The Gabor filter can be augmented with surround inhibition which suppresses texture edges while leaving relativley unaffected the contours of objects and region boundaries. This biologically motivated mechanism introduced in [6,7] is particularly useful for contour-based object recognition. In that case, texture edges play the role of noise that obscures object contours and region boundaries and should preferably be eliminated. One can best observe the effect of surround inhibition on different types of oriented features, such as edges in texture vs. isolated edges and lines, by taking the default input image "synthetic1.png".

Select inhibition type

Default is "no surround inhibition".

If "isotropic surround inhibition" is selected, edges in the surroundings of a given edge have a suppression effect on that edge. The relative orientation of these edges has no influence on the suppression effect.

If "anisotropic surround inhibition" is selected, the suppression effect of edges surrounding a given edge depends on their relative orientation: edges parallel to the considered edge have stronger suppression effect than oblique edges, and orthogonal edges have no such effect.

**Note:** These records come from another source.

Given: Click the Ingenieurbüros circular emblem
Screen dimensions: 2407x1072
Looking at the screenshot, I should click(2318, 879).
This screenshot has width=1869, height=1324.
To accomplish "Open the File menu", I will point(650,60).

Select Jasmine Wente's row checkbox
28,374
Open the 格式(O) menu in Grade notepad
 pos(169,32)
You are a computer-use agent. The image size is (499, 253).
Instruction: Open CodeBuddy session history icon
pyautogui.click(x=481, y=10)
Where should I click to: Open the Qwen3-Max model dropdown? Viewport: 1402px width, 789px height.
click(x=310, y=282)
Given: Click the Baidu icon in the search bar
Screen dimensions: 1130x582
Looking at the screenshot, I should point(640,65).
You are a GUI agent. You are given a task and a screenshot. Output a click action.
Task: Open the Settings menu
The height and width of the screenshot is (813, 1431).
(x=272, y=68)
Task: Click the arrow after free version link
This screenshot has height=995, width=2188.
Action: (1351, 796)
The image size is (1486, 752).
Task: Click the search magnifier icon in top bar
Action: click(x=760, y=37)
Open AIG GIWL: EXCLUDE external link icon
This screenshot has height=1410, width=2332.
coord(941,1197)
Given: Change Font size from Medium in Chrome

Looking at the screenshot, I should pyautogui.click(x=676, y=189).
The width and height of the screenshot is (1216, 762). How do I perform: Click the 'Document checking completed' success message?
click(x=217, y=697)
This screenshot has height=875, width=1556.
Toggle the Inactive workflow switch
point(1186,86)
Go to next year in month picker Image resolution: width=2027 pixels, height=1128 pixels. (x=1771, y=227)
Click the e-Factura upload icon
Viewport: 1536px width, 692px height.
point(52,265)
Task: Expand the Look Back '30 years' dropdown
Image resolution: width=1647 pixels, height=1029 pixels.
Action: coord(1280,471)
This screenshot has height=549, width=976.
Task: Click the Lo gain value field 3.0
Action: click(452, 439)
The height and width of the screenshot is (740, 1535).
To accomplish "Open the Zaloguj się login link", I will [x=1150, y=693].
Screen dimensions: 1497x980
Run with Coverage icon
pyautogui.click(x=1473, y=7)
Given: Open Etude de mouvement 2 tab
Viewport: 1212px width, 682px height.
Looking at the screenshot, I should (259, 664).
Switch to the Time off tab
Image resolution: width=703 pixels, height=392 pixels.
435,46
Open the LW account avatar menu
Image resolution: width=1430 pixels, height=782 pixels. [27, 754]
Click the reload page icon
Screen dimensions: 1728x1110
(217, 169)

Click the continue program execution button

Superposition for isotropic inhibition

If "isotropic inhibition" is selected, a superposition of the convolution results for all used orientations is computed and deployed for surround suppression. Different types of superposition can be used: L1, L2 and L-infinity norms (see the explanations of these terms under "Superposition of phases" in the "Gabor filtering" block).

Alpha (α)

This parameter controls the strength of surround suppression. Default is 1 but one may need larger values in order to completely suppress texture edges.

K₁ and K₂

The surround that has a suppression effect on an edge in a given point has annular form with inner radius controlled by the combination of values of the parameters K₁ and K₂. The contribution of points in the annular surround is defined by a weighting function which is a half-wave rectified difference of Gaussian functions with standard deviations of K₁σ and K₂σ where σ is the standard deviation of the Gaussian factor of the Gabor function(s) used. One can visualize the weighting function by selecting option "inhibition kernel" under parameter "Output image".

The inner radius of the annular surround increases with K₁. The size of the annual surround which has substantial contribution to the suppression increases with K₂.

Default values are K₁ = 1 and K₂ = 4.